Qual è la situazione del ciclismo italiano? Quali cambiamenti andrebbero fatti, a parer suo? 
 
“La situazione del nostro ciclismo è sotto gli occhi di tutti: l’Italia non esiste a livello di vertice, le squadre italiane non sono in grado di contrastare il predominio straniero. Le cause? È difficile identificarne una sola. La crisi economica, per esempio, non può essere la sola motivazione valida. Anche altri Paesi hanno affrontato gli stessi problemi e sono ben rappresentati nel circuito mondiale d’elite. Penso sia prima di tutto un problema strutturale. Gli altri hanno cominciato prima il cammino multidisciplinare, noi siamo in ritardo. Per questo andrebbero operati cambiamenti radicali nel reclutamento e nella crescita degli atleti, soprattutto nelle categorie giovanili, negli juniores e under23. A mio parere la Federazione, che siede anche con un rappresentante nel consiglio Uci, è stata troppo a guardare. Non ho visto proposte o interventi decisi per invertire la rotta. Quel che c’era di buono, penso alle scuole di ciclismo fuoristrada che anche mio padre considerava importanti, sono state un po’ lasciate a se stesse”. 
 
La sicurezza stradale in Italia. È un problema a cui non si riesce a trovare un cambiamento positivo nonostante l’approdo in Parlamento. Il nostro Paese è ancora indietro a livello mentale sulla questione della distanza di sicurezza dai ciclisti? 
 
“La rete stradale italiana non è stata concepita per la mobilità ciclistica, proprio come accade in altri Paesi che hanno un numero di incidenti elevato di utenti su due ruote; come per esempio gli Stati Uniti. E c’è poca sensibilità nei confronti dei ciclisti perché ancora poche persone utilizzano la bicicletta per gli spostamenti brevi, al contrario di ciò che accade nei Paesi nordici. Quindi il ciclista è visto come un intralcio, non come una ricchezza. A mio parere è necessario educare i più piccoli a usare la bicicletta, a utilizzare le poche piste ciclabili e comunicare loro il rispetto per chi usa questo mezzo di locomozione. Il discorso della pratica agonistica e dell’allenamento, invece, è ben altra cosa. Un atleta non si allena sulle piste ciclabili, in questo senso è un fatto di cultura e di rispetto”. 
 
Un suo parere sulla questione del #Metoo .
 
“È un fenomeno inquietante, triste. Per quando riguarda la situazione italiana, ci sono state alcune dichiarazioni che comunque hanno acceso i riflettori su questo problema che mina il rapporto atleta/tecnico alla radice.
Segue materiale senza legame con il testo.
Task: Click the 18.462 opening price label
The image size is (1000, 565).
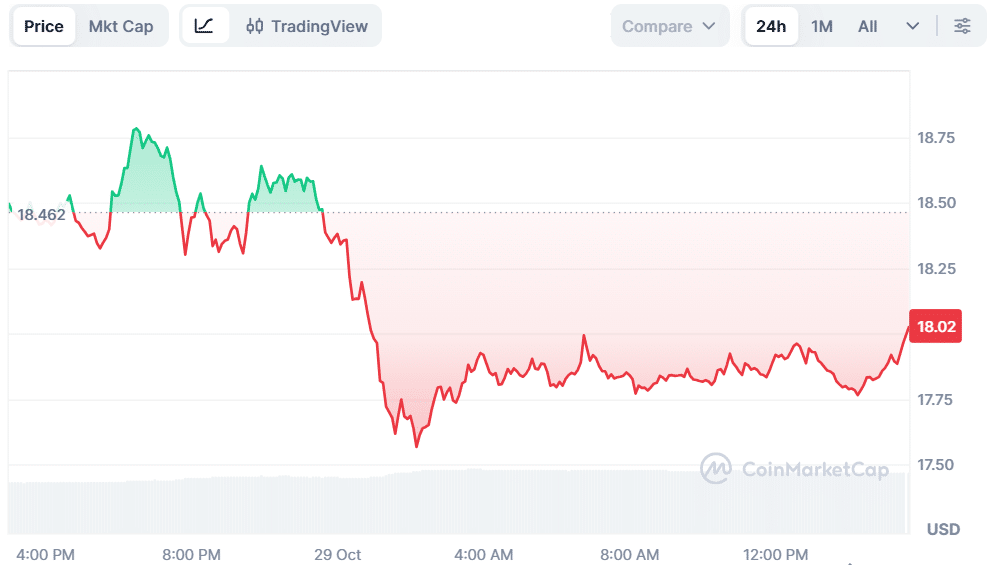Action: click(x=41, y=214)
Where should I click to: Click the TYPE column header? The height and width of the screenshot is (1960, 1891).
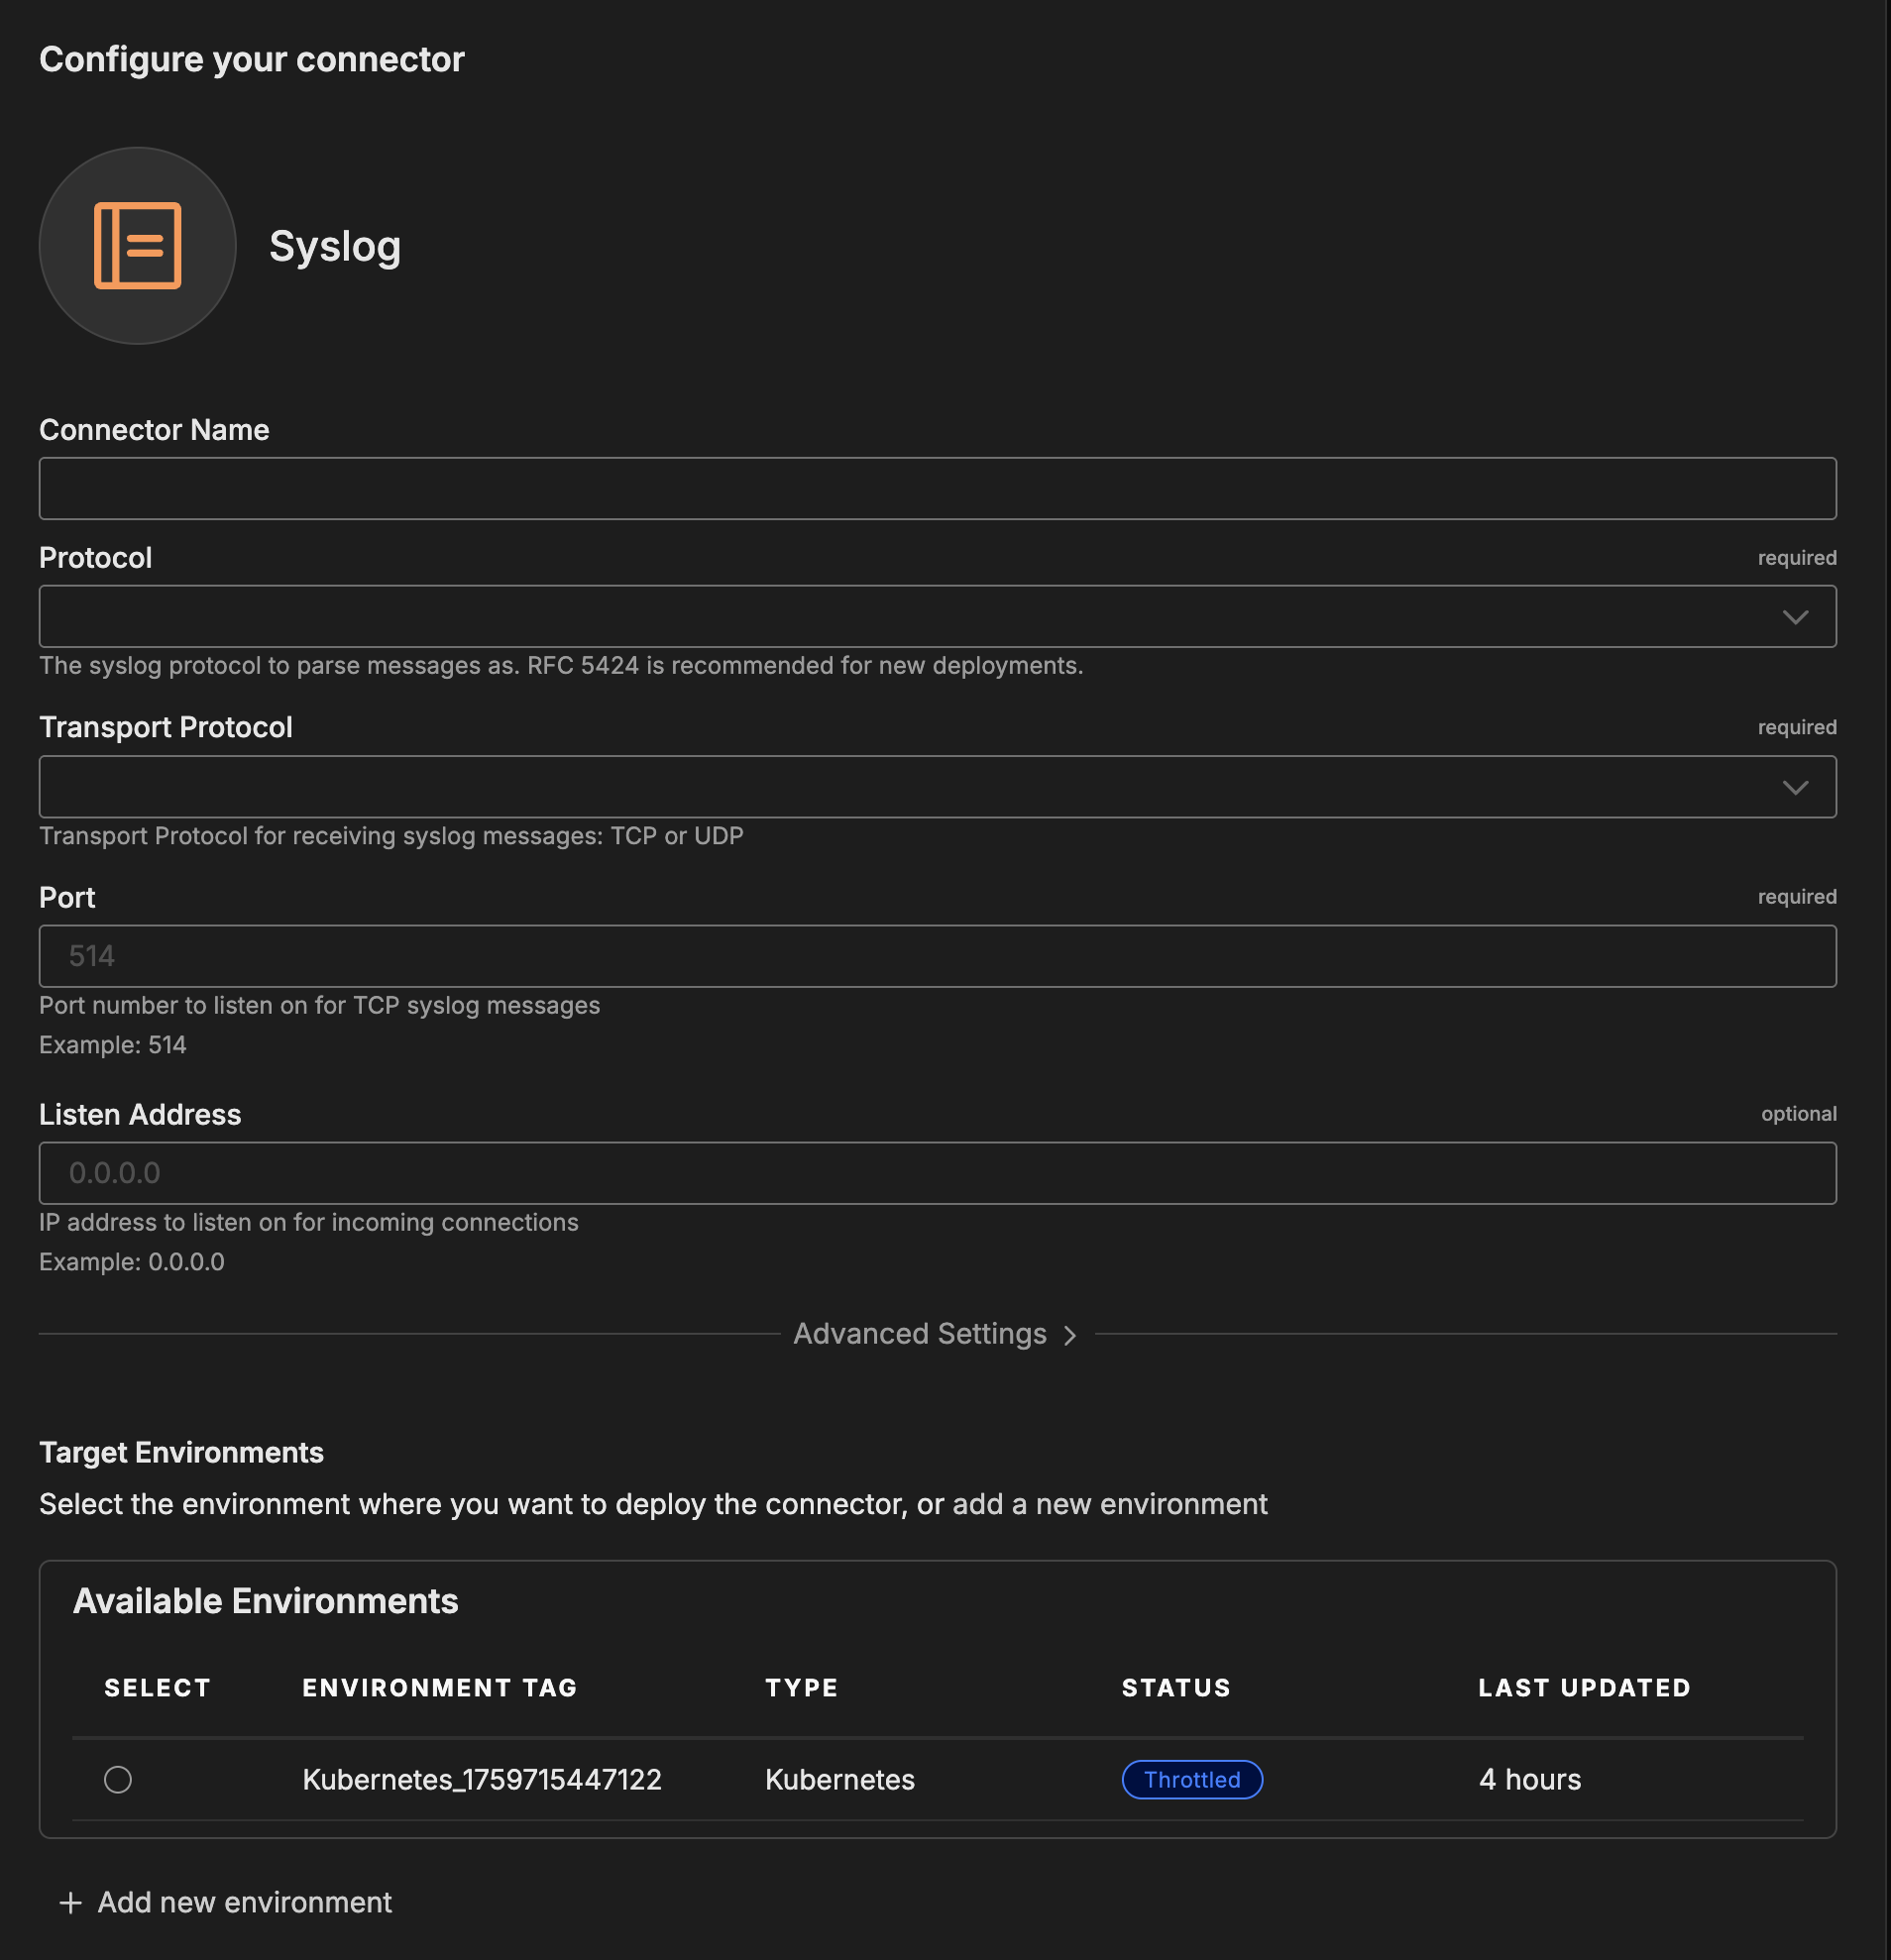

Da donna e da avvocato, mi auguro che, se in futuro venissero accertate le responsabilità, i colpevoli possano essere espulsi dal movimento. Sono solo esempi negativi, pessimi, sopravvivenze di pratiche inqualificabili”. 
 
Qual è stato l’insegnamento più grande che le ha lasciato suo padre?  
 
“Che nella vita non bisogna mai mollare, che ogni giorno c’è un nuovo traguardo da raggiungere e dopo una vittoria o una sconfitta devi, comunque, risalire in bici e riprendere a pedalare, sempre con coraggio”.  
 
E invece, secondo lei, qual è stato l’insegnamento più importante che ha lasciato al mondo del ciclismo?  
 
“Papà è stato un professionista in tutto e per tutto: serietà, dedizione e caparbietà sono stati gli ingredienti essenziali di mio padre. Spero che alle giovani leve ciclistiche possa arrivare questo insegnamento: con serietà, impegno e caparbietà si possono ottenere vittorie e risultati importanti”.  
 
Quali saranno i suoi futuri impegni nel mondo delle due ruote?  
 
“Voglio continuare ad occuparmi di ciclismo in veste di avvocato e di procuratore sportivo: Francesco Totti vorrebbe scoprire il nuovo Totti, io vorrei scoprire il nuovo Gimondi!”. 
 
Qual è il suo sogno nel cassetto per un ciclismo migliore? 
 
“L’Italia di nuovo ai vertici mondiali, il ciclismo di nuovo popolare e nel cuore della gente come ai tempi di mio padre. Più che il risultato conta l’amore della gente nei confronti di questo sport meraviglioso. Un amore che è un po’ venuto meno. Ma le cose cambieranno, ne sono certa”.